My doctor’s practice, not unlike ANY other practice, is attempting to turn a profit under the constraints of managed care.  My boss told me if I didn’t like the wait I should go out of network.

  But pay for something that can be free is not in my vocabulary…probably not in yours either.

We consumers demand integrity.  We demand low costs and high quality.  But if we continue to expect more for less the next step is socialized medicine.  Then you really may get what you pay for and only the upper echelon tax bracketed patients will afford the best care.

In dentistry we’re lucky.  We don’t have to accept HMO (known as DMO for us) as a constant big brother counting over our shoulders like the medical field does.  But we have our share, as I stated above, of fighting with insurance companies for the PPO services we have rendered.  What’s the answer?

In speaking to a wonderful medical practitioner, who I’ll call Trish because it’s her name, I asked if she was having any trouble with my claims being paid.  She wasn’t sure but she was sure that managed care was so intrusive in her practice that she was seriously contemplating dropping plans that had become unaffordable.  But she didn’t want to turn away patients.
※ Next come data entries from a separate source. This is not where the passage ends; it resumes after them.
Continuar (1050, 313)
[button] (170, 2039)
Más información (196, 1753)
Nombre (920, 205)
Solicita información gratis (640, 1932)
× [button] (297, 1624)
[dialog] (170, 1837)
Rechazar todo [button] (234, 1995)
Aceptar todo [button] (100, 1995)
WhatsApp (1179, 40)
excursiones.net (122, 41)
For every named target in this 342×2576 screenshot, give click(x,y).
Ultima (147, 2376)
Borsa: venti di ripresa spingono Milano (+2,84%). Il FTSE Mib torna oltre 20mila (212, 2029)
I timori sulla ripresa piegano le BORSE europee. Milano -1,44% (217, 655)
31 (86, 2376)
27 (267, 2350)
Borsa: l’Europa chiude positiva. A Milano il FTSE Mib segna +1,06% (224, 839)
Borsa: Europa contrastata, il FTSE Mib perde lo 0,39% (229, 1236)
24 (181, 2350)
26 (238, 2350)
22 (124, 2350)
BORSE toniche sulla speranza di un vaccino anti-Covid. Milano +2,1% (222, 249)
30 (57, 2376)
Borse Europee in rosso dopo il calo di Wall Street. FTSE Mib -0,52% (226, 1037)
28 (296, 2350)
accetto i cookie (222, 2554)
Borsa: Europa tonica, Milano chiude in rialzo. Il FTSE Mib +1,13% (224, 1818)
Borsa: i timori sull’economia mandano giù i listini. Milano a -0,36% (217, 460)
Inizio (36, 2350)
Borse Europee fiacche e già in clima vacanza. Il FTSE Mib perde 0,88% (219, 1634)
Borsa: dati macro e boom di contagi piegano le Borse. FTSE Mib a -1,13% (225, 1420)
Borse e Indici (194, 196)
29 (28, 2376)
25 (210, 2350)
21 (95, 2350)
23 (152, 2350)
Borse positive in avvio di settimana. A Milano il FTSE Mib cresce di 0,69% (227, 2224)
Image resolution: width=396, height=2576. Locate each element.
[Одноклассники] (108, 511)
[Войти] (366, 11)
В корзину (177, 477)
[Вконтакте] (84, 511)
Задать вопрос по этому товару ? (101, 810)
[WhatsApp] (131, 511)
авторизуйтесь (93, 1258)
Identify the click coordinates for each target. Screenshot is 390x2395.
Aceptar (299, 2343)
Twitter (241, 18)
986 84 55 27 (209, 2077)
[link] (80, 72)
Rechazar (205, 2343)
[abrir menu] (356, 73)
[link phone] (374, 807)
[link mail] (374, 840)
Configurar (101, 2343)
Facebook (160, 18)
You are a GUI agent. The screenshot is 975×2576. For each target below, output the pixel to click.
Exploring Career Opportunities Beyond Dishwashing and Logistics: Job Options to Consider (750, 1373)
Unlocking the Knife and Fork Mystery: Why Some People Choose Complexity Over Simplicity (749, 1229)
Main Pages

Insurance companies count on that.  They count on the integrity of the practitioner as well as the lack of integrity on the subscriber.  What I mean by this is that insurance companies, like medical practices, are running a business.  And not just for a hefty profit but, and I truly believe this, to outweigh expensive litigations.

I waited two hours because Joe Schmo is still collecting on a back injury from 1980.  He wants to go back to work, his wife wants him out of the house, presumable back at work, but the insurance companies will pay Joe, with the proper documentation, to stay home.  Indefinitely.  And if not Joe, then Susie who was rear-ended two years ago.  Or Claire who slipped in her neighbor’s driveway or in front of a local restaurant.  And their excuse?  They’ve all paid too much to insurance companies for too long not to feel that it’s now their turn to turn a profit.  Please don’t badger me with e-mails about well-deserved claims, I know they’re out there and I humbly apologize to those good people, but it’s the undeserved claimants who do the bragging.  Loudly and proudly.

Who’s the one lacking the integrity now?